:: Action item ::
The lines wanted are those in the data below that include "label".

:: Dataset records ::
○ ○ ○
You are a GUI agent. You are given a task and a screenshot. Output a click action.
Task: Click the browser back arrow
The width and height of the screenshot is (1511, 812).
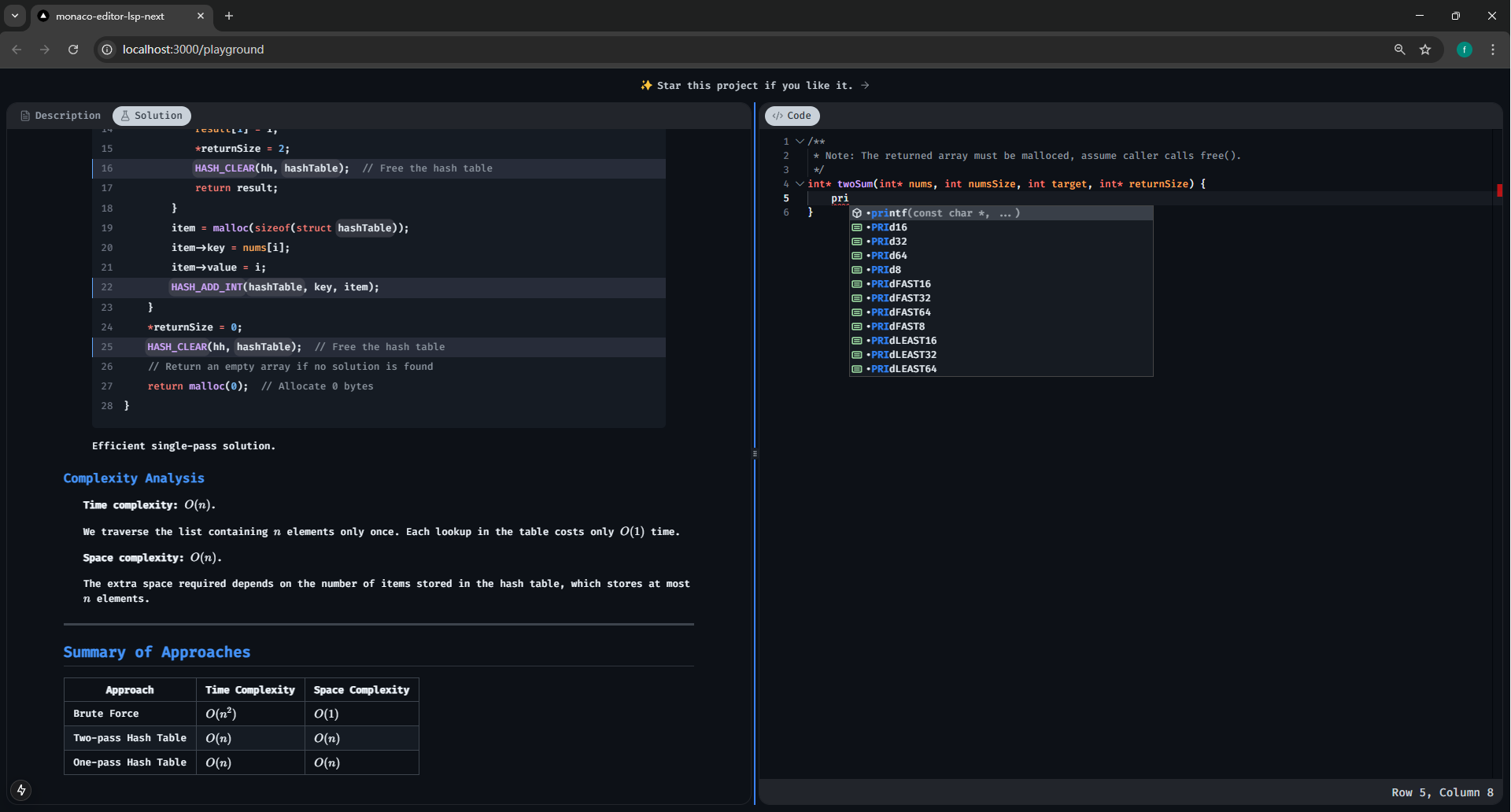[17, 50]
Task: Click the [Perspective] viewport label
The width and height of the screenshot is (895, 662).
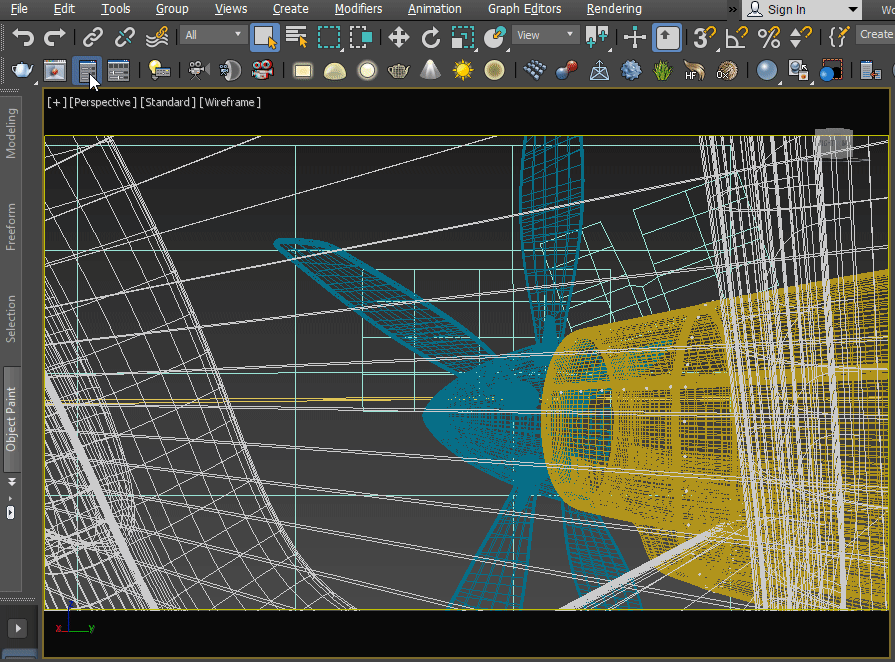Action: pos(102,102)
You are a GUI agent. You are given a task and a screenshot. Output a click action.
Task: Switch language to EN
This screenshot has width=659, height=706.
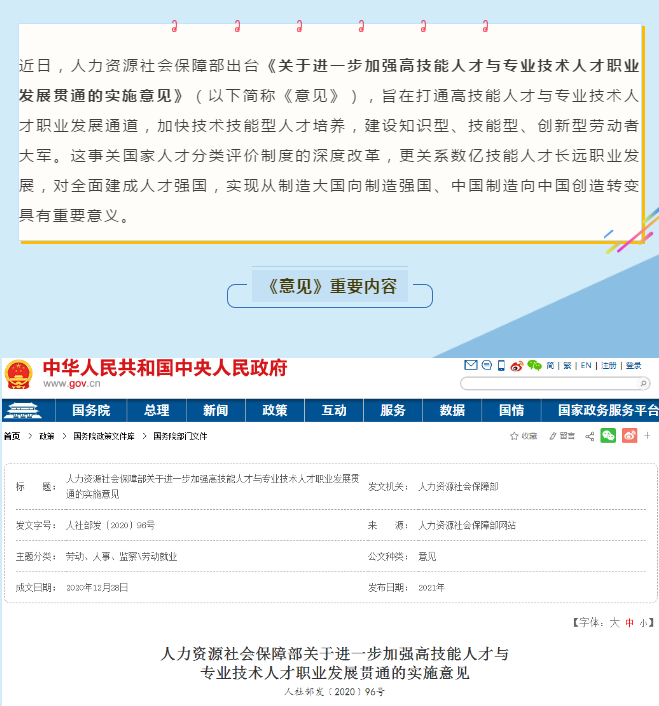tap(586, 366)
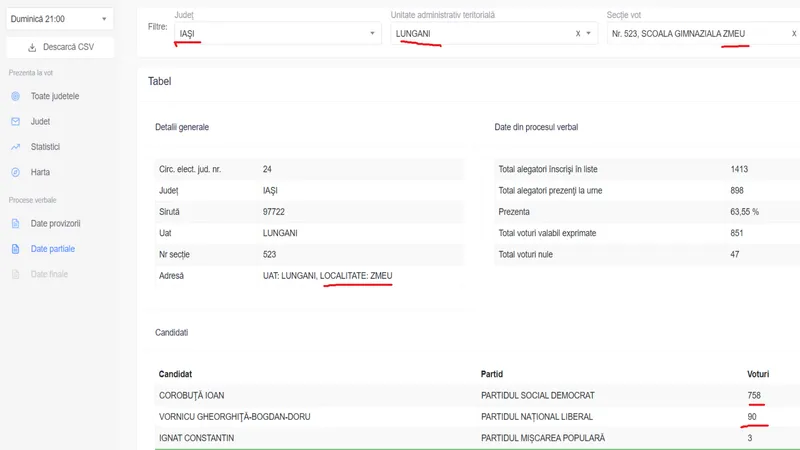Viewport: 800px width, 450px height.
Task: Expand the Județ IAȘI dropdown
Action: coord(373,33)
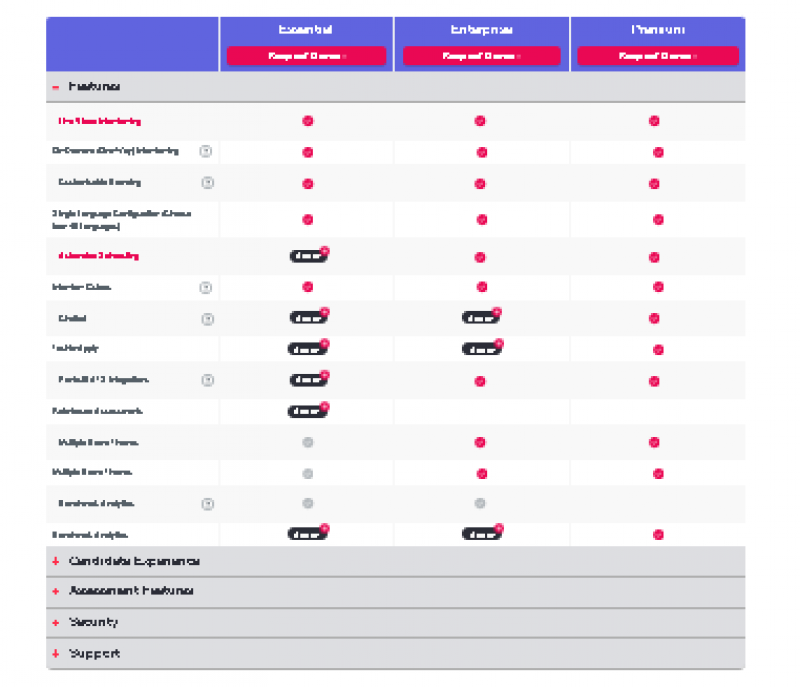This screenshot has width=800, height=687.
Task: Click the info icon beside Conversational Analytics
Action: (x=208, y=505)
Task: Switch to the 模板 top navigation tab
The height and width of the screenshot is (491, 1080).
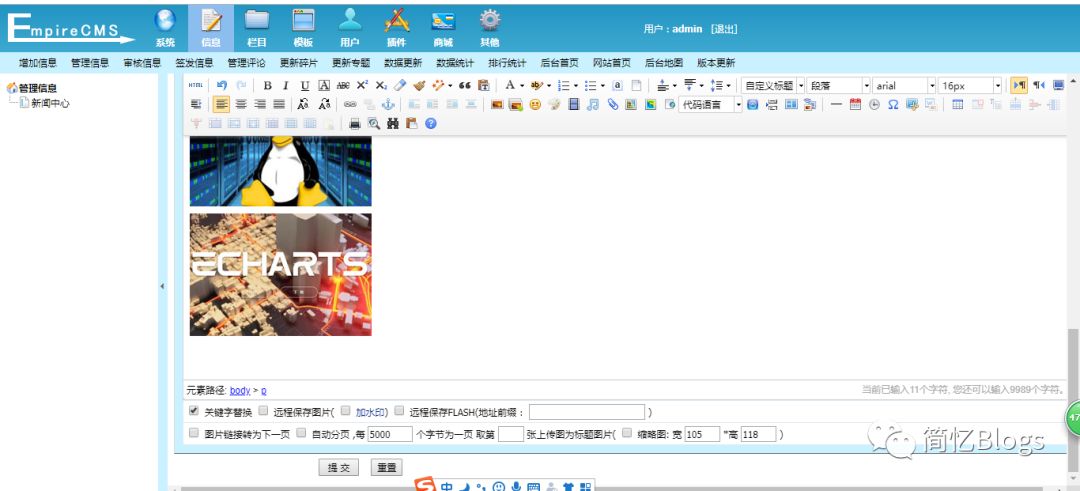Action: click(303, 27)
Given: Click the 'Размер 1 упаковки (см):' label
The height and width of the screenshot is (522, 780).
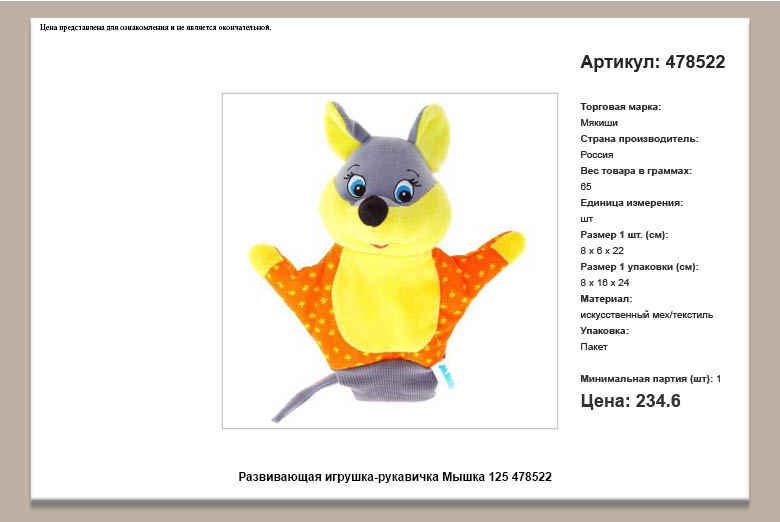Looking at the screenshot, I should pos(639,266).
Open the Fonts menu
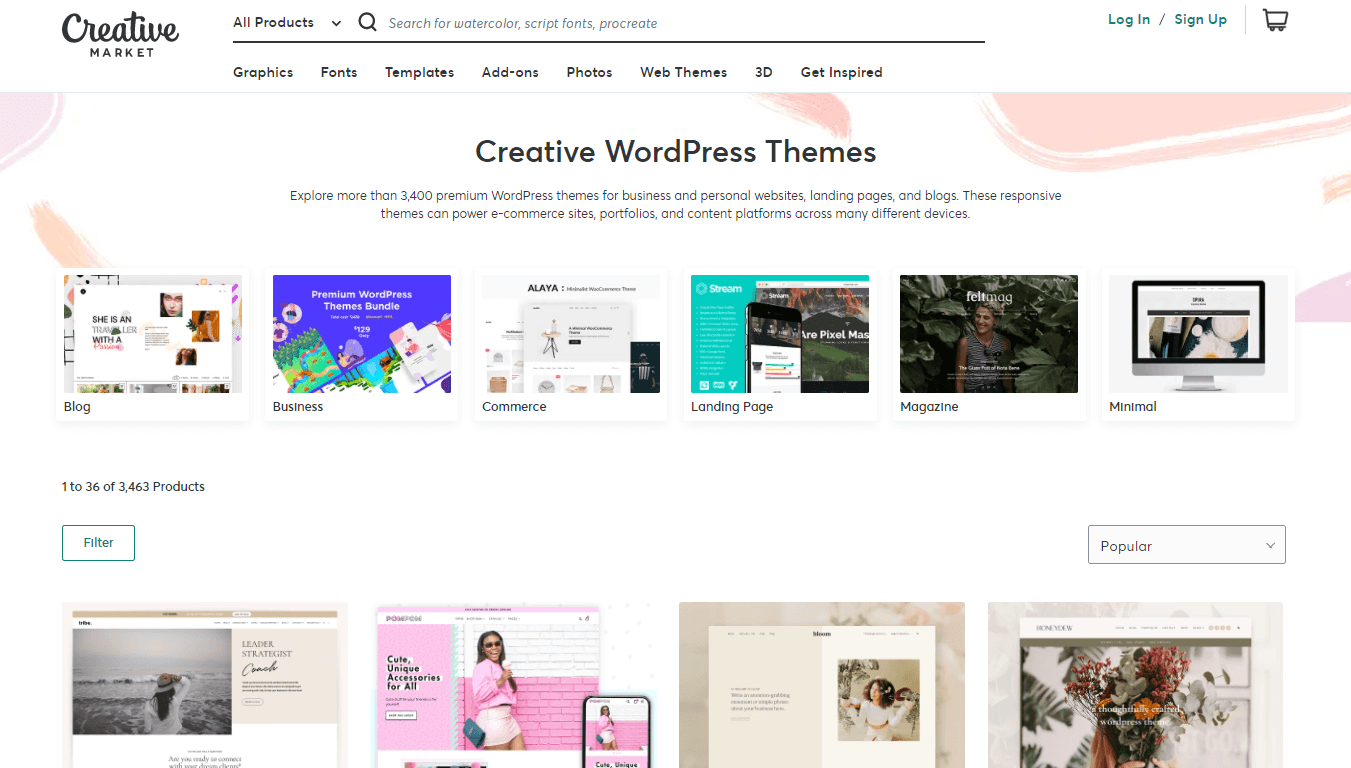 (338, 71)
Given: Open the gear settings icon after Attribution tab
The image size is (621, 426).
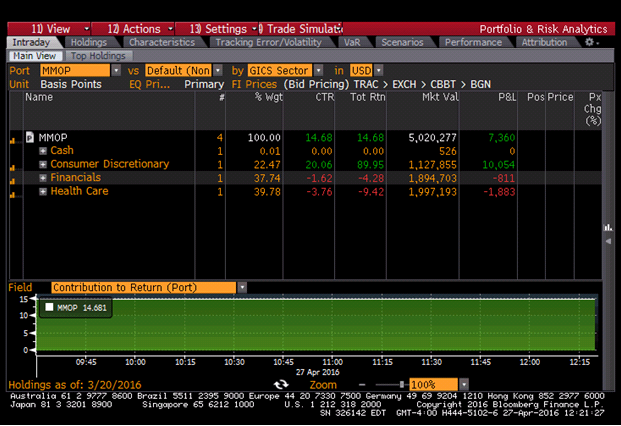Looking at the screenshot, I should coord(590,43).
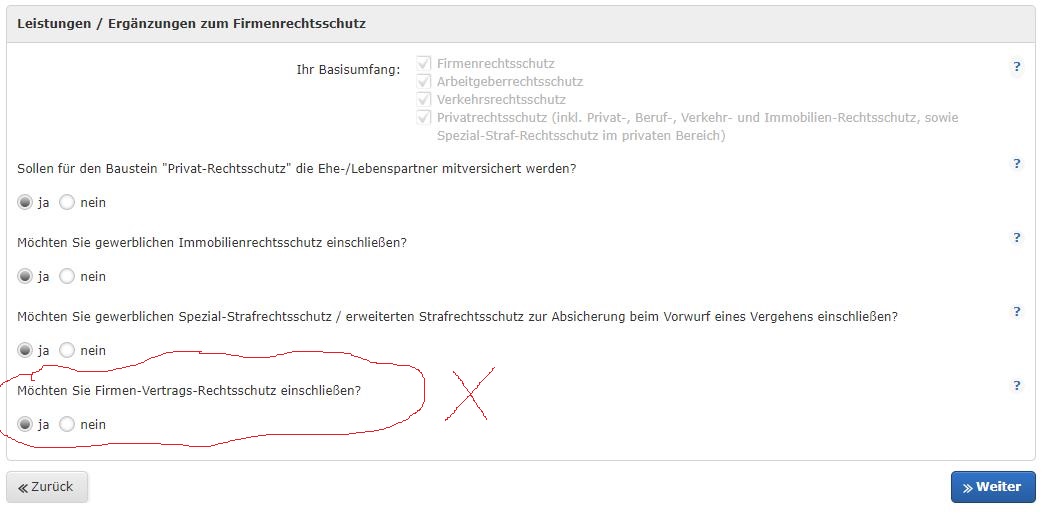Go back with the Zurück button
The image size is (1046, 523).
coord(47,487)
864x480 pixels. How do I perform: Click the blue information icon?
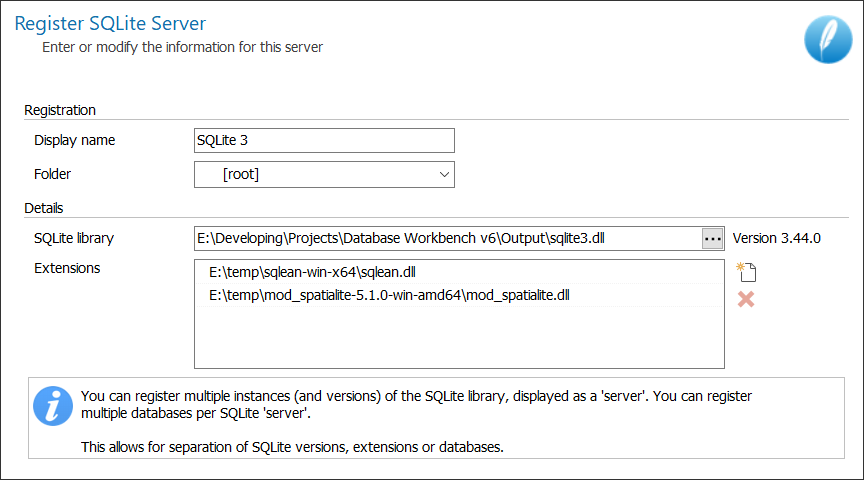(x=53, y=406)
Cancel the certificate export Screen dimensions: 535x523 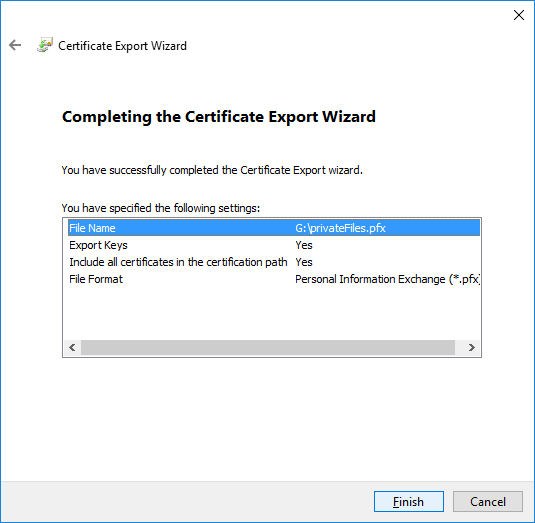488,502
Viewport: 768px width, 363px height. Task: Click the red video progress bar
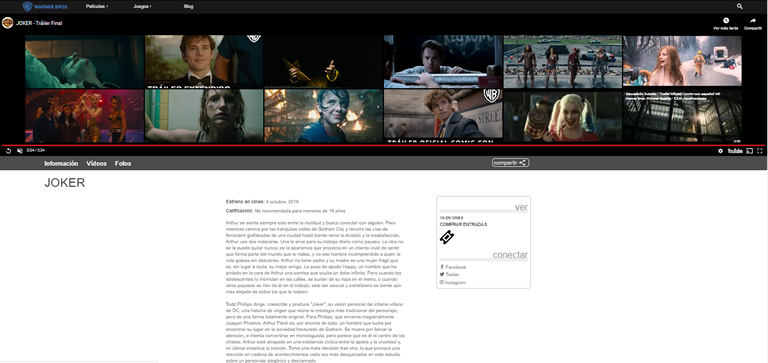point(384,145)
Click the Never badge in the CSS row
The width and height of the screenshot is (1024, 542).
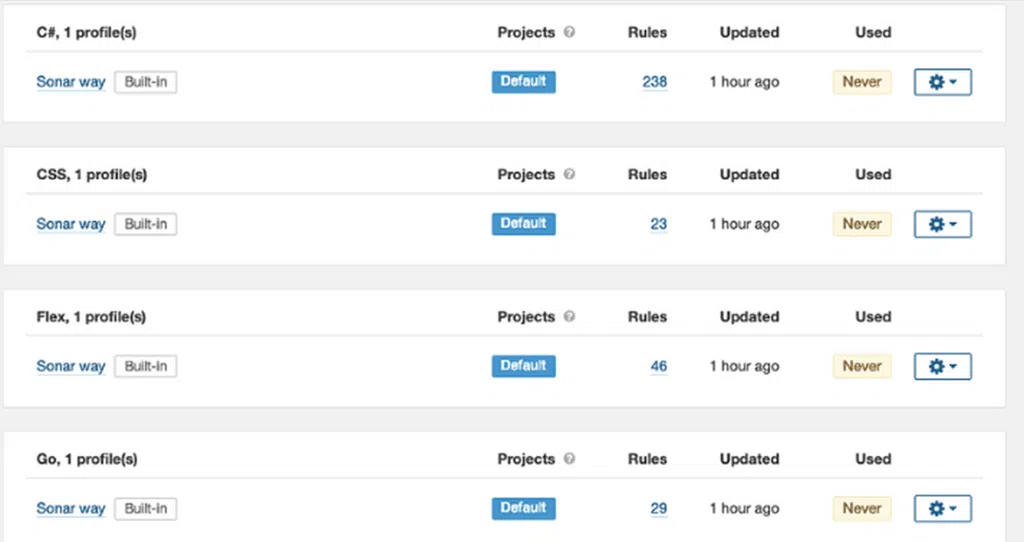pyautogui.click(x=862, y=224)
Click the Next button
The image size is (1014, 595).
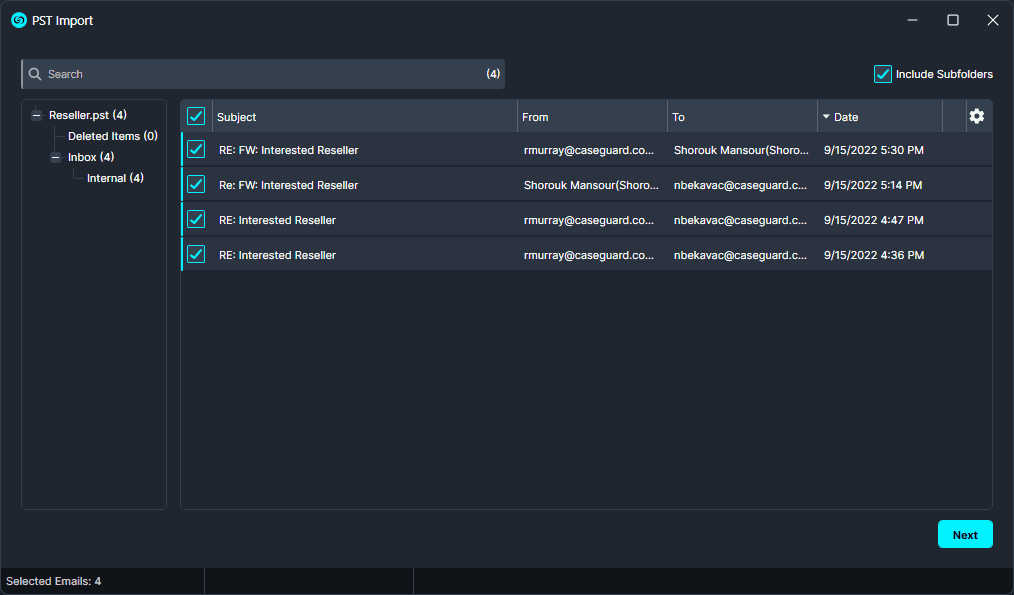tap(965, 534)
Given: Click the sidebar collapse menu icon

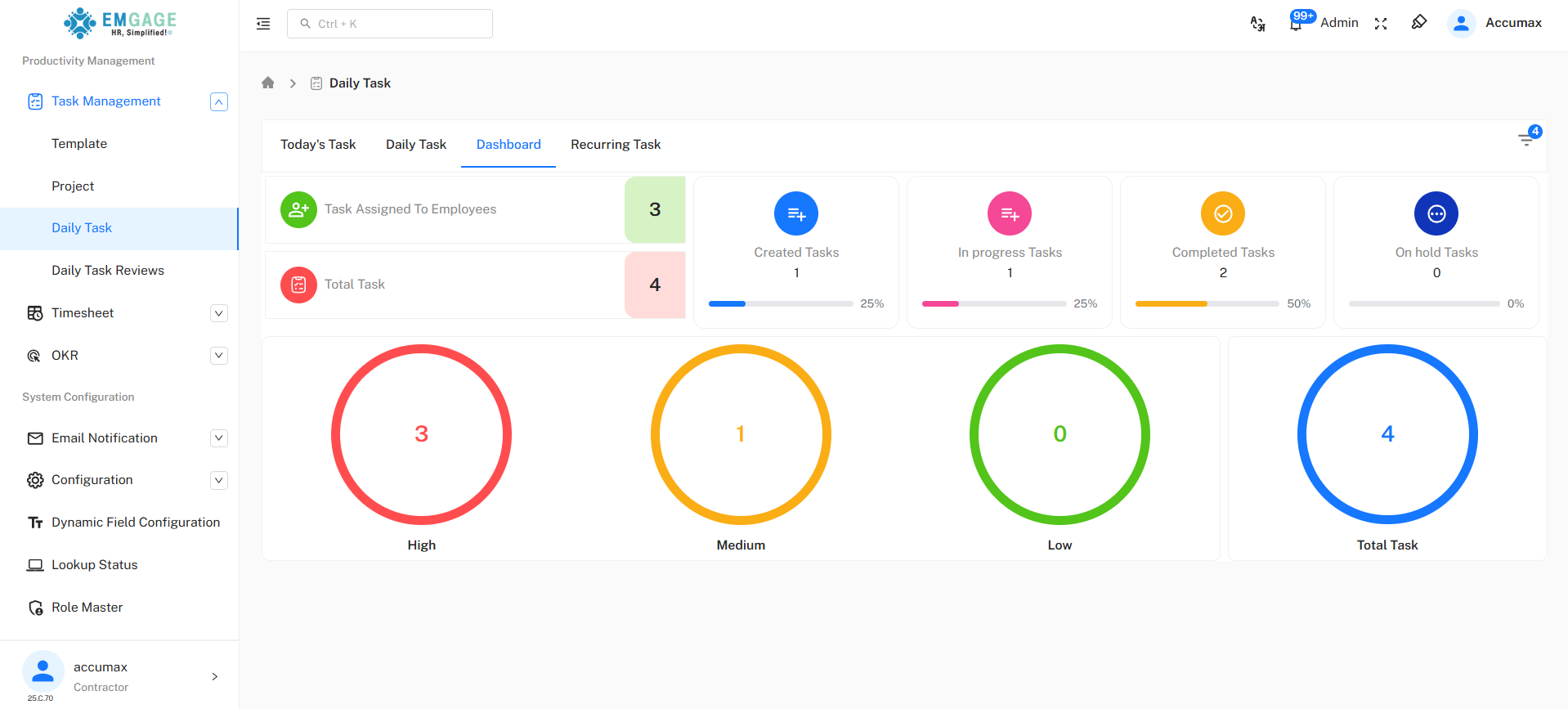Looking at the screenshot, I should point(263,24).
○ ○ ○
:: Task response ::
Task: Click the [Perspective] viewport label
Given: Click the 'Размер 1 упаковки (см):' label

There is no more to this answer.